LEWISTON – Voters on Tuesday approved a $9.5 million plan for a new Farwell Elementary School.
In the first of two straw votes to be held on the project, 65 neighborhood residents, parents and taxpayers OK’d a plan that calls for the current school to be torn down and a school to be built in its place. No one voted against it.
The current Farwell school is 50 years old and in disrepair. Ceilings, floors and doors have to be replaced. Walls are cracked and insulation is minimal. The building is overcrowded, with inadequate classroom, storage and kitchen space for the 327 students in kindergarten through grade six.
In 2002, the Maine Department of Education named the school the 10th neediest in Maine.
The plan approved Tuesday calls for the current school to be replaced with a new building on the same 4.6-acre site. It would accommodate about 400 students.
The state would pay $4.6 million for the project while Lewiston would pay $4.9 million.
Tuesday’s straw vote included a short presentation by school officials and a question and answer session. But few audience members had questions and the vote was taken in less than an hour.
“It’s going to be a big headache for us during the year when you’re constructing. But we want to keep the school on this site,” said Marianne Miller, an abutter to the school, during the question and answer session. “To have a neighborhood school is a wonderful, wonderful thing.”
If voters hadn’t approved the plan Tuesday, Superintendent Leon Levesque said the school system would have had to reconsider repairing the school, expanding the building or building a new school on a site outside of the Farwell neighborhood.
But repairing and expanding the building would have cost Lewiston nearly as much money without the benefits of a new school. And building on a site outside of the Farwell area would have meant losing the neighborhood school.
The vote taken Tuesday allows school officials to move forward with the plan for a new school on the same site. Officials now must continue developing the plan and working with the Maine Department of Education.
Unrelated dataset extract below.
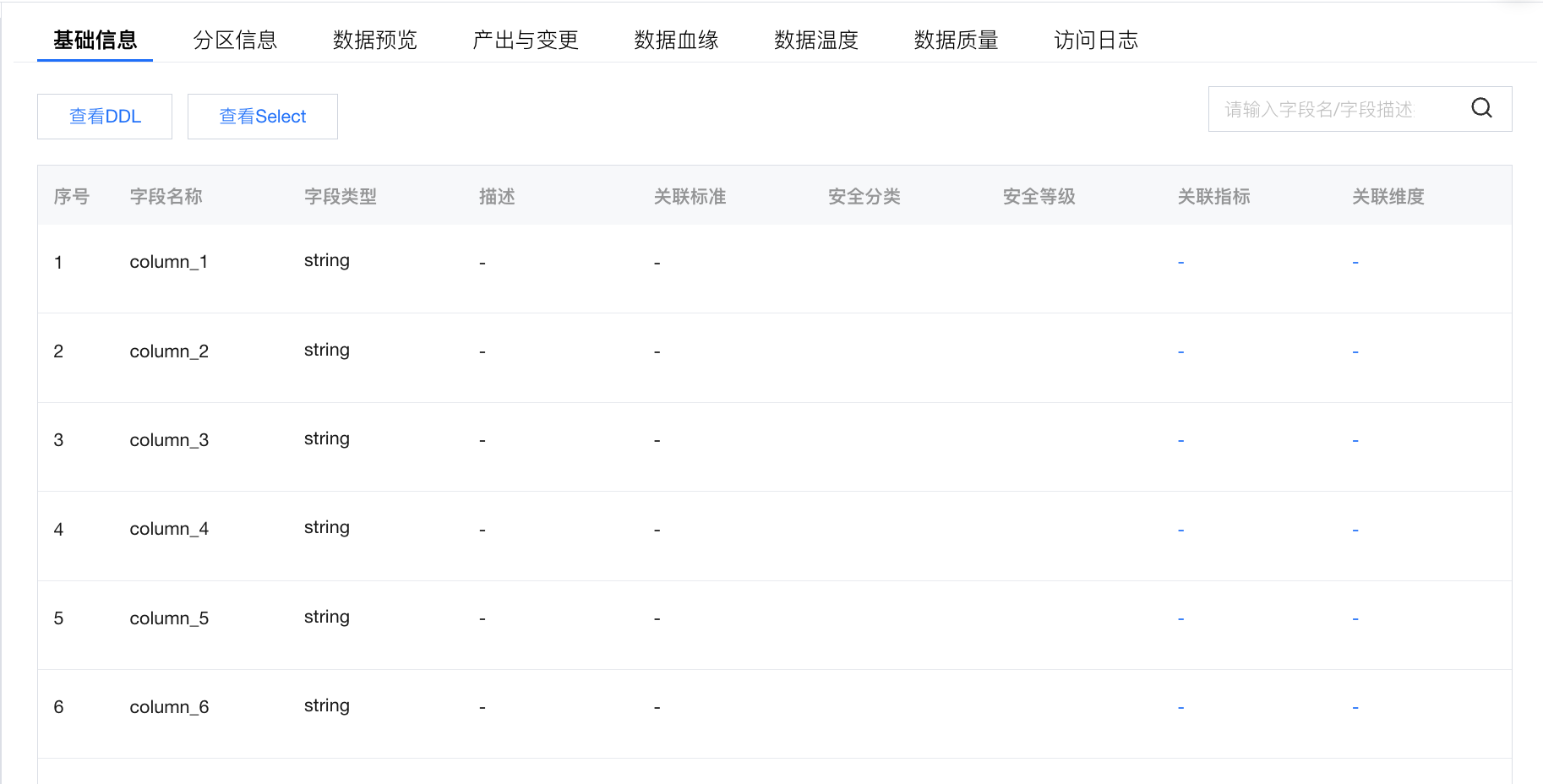
Task: Select the 产出与变更 tab
Action: coord(526,40)
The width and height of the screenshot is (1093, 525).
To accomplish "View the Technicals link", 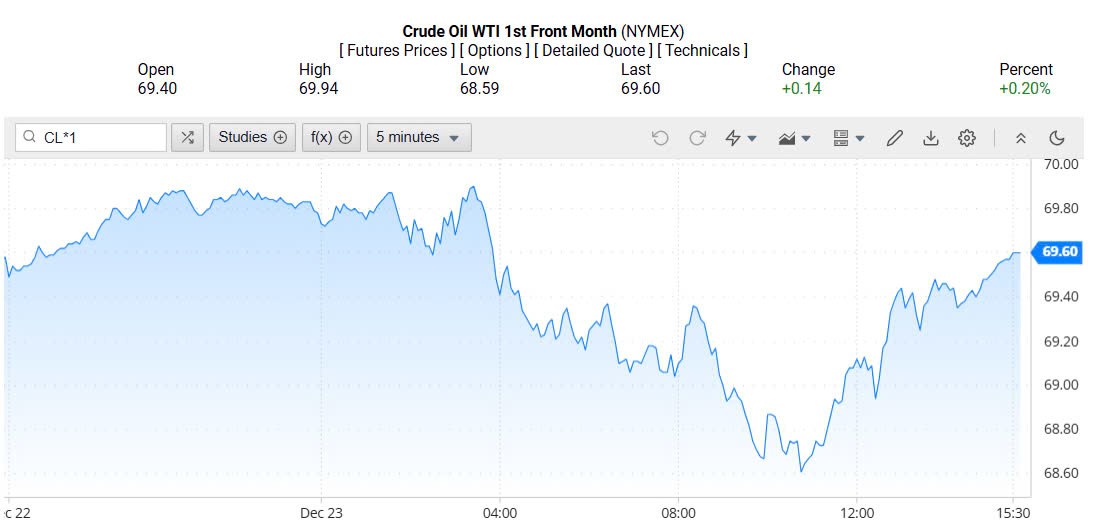I will 705,51.
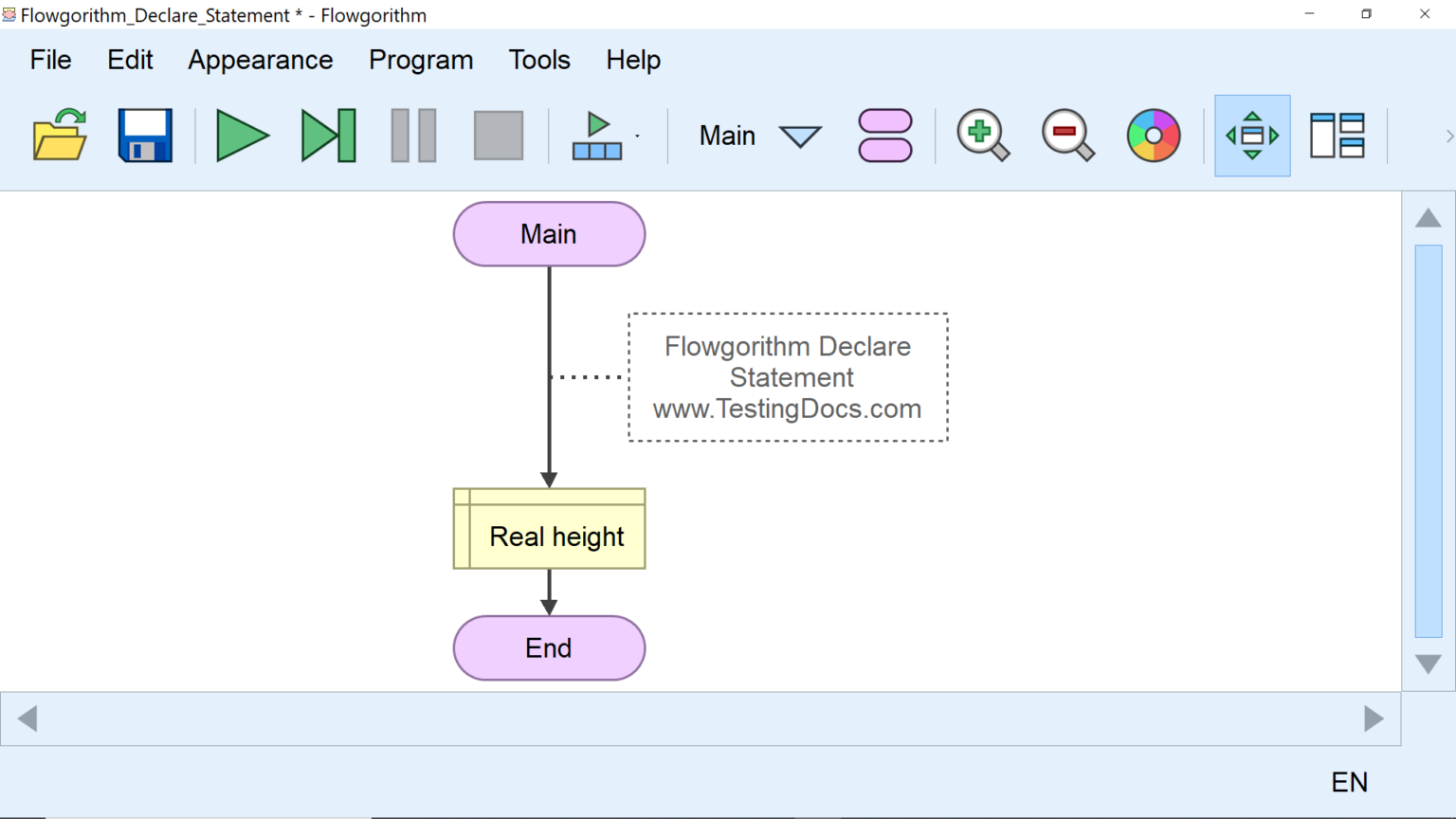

A second straw vote on the site selection is expected to be held in June.
Because the Farwell site is far short of the 9-acre minimum required by the state, Lewiston will still need a waiver from the Maine Board of Education to build a new school there.
A site presentation has been tentatively scheduled for March, with a vote on the school’s concept design in August.
A citywide referendum on the project is slated for this fall.